I disagree with this. I consider the mind a muscle like any other. It can be trained and taught more productive ways of thinking [1].

[1] https://web.ics.purdue.edu/~drkelly/DFWKenyonAddress2005.pdf (please ignore that the author of this speech later shot himself in the head)

frubar | 8 years ago | on: Intel CEO leaves American Manufacturing Council

I don't mean physical aggression, I mean verbal bullying. And I may be projecting other "similar feeling" posts to yours too much.

But the kind of behavior I'm seeing now is a bit saddening. I remember when HN guidelines said something to the effect of "Instead of saying 'C++ was created after C, idiot' you can shorten it to 'C++ was created after C'". But I see posts in the tone of yours which say something like "The left has isolated incidents of violence by deranged people, blasted by leaders on the left while the right has much more dangerous and common events which seem to be supported by the leadership. To put these two together is disingenuous and could only be done by a fascist.", where that last sentence could just be left off.

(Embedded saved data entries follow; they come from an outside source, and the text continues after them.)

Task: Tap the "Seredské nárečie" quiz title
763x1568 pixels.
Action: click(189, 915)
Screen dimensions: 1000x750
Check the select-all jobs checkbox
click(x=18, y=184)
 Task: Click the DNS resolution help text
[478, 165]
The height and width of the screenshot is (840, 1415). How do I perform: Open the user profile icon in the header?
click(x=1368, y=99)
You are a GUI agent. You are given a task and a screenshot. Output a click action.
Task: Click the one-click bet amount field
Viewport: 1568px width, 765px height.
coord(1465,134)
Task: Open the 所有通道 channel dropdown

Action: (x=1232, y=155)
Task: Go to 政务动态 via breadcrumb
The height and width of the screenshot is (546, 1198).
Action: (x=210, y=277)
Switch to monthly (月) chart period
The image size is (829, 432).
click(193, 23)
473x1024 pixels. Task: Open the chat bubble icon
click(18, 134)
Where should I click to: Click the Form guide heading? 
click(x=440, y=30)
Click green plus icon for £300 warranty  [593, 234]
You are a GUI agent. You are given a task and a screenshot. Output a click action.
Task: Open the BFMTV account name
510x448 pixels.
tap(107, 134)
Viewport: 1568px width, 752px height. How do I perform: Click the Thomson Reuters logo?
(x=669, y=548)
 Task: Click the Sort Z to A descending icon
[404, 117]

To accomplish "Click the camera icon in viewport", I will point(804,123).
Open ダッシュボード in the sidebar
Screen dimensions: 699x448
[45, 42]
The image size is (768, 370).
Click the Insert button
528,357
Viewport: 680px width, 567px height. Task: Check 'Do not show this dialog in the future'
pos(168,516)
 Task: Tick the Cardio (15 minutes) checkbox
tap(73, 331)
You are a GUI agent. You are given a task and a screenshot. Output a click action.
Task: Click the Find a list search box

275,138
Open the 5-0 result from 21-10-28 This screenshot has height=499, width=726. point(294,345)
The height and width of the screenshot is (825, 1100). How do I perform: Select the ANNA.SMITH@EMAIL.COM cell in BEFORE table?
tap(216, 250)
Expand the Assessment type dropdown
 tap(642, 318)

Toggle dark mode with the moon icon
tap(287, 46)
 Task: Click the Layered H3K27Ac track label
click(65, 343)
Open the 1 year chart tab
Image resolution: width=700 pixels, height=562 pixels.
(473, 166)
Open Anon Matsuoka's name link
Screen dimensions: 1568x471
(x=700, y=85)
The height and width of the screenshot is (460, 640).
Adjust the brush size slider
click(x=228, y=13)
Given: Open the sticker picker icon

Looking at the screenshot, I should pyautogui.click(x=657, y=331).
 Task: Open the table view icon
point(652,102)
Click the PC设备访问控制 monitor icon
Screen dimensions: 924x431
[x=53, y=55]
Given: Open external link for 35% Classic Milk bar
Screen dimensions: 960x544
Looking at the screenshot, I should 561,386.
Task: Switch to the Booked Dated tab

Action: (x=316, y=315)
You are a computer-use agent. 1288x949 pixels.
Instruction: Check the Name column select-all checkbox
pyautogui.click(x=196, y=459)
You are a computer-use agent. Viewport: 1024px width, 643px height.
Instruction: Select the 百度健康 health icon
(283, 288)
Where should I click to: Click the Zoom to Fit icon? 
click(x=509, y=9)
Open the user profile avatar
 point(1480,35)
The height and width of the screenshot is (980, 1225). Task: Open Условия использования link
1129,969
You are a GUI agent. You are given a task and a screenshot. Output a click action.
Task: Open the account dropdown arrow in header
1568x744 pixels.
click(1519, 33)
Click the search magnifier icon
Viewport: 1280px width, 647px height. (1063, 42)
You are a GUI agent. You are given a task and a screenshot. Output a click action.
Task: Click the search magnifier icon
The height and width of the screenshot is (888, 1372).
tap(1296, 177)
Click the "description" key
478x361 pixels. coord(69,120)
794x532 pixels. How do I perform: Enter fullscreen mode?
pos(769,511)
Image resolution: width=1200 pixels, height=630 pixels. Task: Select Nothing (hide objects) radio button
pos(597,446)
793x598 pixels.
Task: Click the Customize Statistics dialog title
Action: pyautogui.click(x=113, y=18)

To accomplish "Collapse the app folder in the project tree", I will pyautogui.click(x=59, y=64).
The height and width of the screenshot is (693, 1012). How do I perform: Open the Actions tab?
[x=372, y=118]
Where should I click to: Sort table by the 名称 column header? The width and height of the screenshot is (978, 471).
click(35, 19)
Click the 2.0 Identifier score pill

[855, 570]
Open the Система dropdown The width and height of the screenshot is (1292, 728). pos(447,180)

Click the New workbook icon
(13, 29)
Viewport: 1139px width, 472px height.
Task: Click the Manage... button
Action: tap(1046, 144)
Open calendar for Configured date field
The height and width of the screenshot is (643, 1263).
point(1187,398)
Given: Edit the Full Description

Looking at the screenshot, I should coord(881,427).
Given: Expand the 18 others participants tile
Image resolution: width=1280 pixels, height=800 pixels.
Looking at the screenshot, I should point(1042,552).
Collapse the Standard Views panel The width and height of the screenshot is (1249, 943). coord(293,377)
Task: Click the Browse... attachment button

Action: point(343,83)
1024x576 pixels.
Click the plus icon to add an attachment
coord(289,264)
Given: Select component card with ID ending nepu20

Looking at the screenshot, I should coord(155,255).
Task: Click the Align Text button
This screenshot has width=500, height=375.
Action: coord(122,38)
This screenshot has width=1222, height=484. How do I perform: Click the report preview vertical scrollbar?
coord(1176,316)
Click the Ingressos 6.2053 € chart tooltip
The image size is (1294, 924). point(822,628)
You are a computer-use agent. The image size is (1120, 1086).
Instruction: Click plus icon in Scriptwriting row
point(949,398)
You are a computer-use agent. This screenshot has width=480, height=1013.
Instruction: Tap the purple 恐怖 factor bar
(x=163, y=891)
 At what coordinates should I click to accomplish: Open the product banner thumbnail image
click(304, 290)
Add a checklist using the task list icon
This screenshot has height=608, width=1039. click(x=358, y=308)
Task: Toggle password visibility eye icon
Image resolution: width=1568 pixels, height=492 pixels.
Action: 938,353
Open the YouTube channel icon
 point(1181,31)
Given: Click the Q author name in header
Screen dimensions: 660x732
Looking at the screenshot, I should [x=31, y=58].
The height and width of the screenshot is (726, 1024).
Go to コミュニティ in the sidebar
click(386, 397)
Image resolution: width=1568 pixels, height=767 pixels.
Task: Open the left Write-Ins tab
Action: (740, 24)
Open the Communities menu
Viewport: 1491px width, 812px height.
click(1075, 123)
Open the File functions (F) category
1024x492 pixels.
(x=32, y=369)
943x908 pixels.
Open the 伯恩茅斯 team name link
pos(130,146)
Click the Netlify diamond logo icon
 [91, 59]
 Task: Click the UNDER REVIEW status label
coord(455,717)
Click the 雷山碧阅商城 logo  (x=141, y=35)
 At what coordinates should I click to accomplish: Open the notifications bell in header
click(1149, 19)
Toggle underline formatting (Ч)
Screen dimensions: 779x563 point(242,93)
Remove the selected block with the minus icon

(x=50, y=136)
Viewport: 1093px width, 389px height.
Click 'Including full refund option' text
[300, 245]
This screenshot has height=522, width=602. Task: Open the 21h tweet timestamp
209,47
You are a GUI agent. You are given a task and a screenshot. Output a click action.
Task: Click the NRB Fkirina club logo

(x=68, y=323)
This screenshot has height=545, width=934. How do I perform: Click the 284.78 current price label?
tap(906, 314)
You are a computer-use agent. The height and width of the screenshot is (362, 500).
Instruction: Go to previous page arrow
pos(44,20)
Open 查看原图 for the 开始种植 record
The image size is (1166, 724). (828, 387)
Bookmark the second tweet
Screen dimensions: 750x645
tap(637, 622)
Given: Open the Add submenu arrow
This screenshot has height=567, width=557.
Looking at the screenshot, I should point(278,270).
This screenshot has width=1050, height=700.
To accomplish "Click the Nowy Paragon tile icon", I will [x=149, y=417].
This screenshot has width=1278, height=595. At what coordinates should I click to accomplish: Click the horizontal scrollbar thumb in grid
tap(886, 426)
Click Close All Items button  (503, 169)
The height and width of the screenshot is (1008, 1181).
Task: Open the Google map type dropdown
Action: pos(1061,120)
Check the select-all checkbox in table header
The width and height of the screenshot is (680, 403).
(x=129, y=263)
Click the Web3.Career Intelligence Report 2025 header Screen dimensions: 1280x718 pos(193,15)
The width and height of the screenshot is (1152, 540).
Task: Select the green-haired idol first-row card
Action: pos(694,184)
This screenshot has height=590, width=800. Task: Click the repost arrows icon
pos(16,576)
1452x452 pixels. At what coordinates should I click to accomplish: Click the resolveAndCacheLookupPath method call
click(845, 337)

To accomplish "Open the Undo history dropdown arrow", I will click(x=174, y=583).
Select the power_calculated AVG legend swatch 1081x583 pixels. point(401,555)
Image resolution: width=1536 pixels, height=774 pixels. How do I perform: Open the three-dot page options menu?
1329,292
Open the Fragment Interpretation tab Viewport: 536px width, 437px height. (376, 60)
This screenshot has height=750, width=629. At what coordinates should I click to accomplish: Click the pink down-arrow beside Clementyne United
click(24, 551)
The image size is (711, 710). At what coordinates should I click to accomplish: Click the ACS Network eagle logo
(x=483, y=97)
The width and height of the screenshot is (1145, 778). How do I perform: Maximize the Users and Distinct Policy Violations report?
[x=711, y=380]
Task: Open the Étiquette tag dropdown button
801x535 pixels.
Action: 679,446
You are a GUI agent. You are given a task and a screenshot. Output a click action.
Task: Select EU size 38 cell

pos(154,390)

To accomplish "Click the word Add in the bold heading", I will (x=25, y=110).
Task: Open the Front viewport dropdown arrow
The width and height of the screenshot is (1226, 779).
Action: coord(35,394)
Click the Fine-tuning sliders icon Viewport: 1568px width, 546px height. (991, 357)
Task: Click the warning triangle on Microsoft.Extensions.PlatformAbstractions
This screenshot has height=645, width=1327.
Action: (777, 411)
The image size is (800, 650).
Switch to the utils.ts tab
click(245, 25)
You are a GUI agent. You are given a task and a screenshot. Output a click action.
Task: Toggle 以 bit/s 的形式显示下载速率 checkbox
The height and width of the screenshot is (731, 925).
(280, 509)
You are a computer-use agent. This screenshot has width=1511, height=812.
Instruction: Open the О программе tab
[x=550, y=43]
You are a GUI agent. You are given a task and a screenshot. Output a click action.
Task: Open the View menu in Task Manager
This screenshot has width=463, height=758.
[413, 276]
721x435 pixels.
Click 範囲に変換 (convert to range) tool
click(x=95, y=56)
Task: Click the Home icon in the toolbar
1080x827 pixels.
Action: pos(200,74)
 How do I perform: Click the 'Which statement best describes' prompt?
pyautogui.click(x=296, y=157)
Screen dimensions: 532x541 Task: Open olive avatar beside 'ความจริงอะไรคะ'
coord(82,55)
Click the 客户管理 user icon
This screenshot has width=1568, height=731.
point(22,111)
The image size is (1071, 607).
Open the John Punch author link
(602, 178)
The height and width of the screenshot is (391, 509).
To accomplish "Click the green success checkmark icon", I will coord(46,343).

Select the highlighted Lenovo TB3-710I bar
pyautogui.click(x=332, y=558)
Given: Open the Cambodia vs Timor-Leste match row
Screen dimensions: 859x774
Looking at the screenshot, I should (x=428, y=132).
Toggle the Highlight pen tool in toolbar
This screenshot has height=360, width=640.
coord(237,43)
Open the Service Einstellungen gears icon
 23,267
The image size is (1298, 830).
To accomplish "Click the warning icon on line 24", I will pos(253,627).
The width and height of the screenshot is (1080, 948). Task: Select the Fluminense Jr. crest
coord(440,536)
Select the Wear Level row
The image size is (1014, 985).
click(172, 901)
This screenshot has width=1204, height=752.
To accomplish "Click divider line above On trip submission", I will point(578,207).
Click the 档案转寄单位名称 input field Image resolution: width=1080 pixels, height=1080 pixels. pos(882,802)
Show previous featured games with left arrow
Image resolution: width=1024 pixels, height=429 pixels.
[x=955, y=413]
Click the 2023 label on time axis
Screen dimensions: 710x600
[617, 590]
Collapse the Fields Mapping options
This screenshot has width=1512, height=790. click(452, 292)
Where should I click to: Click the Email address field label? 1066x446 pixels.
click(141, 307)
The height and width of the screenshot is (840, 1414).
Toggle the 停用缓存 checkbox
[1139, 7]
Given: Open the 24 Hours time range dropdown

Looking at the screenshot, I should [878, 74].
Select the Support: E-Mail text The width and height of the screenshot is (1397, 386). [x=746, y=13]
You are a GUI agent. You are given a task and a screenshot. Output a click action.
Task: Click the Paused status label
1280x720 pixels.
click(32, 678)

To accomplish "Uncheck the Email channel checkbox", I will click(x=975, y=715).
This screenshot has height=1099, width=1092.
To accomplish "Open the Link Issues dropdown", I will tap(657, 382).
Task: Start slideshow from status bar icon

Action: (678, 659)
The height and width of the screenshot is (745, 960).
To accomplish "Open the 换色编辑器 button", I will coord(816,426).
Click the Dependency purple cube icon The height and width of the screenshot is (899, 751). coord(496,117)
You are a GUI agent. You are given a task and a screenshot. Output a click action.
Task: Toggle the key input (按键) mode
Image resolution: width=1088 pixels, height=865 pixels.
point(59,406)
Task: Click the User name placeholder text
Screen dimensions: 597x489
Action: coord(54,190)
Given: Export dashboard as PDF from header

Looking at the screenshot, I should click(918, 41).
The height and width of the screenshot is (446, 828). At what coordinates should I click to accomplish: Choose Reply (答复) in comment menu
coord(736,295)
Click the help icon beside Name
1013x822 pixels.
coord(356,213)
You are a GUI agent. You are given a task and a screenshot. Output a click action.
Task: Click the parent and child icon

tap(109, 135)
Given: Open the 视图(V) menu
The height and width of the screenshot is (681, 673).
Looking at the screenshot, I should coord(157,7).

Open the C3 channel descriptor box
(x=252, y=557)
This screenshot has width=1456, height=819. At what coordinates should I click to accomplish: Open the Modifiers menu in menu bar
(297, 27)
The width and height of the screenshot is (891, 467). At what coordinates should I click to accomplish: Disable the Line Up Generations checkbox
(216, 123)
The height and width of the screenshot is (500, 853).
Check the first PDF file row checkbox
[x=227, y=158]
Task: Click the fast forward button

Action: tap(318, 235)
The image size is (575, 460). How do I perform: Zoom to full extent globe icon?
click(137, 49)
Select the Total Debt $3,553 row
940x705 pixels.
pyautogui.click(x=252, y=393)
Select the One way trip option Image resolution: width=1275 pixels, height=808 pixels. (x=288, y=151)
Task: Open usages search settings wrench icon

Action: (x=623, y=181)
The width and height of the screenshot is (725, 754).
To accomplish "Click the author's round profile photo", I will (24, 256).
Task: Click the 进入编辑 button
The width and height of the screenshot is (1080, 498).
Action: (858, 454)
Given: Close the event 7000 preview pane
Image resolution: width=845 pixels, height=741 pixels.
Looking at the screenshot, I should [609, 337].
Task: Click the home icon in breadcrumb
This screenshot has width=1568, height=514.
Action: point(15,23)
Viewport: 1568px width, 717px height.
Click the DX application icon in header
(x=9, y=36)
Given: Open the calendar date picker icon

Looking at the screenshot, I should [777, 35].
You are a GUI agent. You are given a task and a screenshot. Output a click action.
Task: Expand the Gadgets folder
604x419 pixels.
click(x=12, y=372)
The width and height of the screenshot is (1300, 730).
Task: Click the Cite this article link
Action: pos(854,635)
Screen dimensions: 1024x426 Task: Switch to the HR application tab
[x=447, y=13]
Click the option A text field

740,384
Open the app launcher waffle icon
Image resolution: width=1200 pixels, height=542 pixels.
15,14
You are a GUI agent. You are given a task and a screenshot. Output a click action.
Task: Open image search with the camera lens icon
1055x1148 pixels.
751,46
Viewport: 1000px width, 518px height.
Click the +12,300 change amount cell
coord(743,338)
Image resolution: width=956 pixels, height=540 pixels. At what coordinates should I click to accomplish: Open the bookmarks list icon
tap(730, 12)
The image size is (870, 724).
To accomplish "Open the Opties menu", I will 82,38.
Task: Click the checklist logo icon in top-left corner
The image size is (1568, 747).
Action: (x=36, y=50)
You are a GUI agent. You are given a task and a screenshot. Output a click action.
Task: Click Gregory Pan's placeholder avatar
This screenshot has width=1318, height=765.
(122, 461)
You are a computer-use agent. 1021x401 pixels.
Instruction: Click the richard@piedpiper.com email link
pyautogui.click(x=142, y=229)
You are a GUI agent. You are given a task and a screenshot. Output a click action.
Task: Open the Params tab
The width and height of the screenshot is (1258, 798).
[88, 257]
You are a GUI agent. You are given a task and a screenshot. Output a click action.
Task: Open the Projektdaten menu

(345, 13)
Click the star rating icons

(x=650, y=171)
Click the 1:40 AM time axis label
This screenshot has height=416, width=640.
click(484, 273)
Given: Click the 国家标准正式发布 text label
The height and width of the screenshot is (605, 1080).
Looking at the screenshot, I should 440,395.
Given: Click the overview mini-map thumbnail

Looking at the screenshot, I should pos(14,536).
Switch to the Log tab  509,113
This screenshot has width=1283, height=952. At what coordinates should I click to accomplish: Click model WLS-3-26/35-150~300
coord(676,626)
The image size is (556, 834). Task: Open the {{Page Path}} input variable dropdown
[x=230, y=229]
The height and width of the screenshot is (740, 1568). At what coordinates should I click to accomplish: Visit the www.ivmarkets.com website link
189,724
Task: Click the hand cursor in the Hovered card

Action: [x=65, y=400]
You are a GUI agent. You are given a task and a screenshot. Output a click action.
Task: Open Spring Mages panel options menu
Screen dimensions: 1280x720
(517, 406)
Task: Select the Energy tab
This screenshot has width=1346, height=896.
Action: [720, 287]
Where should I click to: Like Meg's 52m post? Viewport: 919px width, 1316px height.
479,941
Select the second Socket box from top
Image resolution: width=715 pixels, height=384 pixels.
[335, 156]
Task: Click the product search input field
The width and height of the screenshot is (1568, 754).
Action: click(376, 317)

The issue is assuming the absolute worst of everyone you talk to online that doesn't hold your opinion. Maybe the poster just has ignorant friends/family and really doesn't know any better. Maybe they have opinions right now that they're going to be really embarrassed about in 10-20 years. But if you immediately group them together with people like Hitler (didn't this used to kill the thread?) then you give up any hope of educating them (or, more importantly, other people on the fence who are reading the exchange). So I have to wonder what is even the utility of such posts except to signal to others which camp you're in.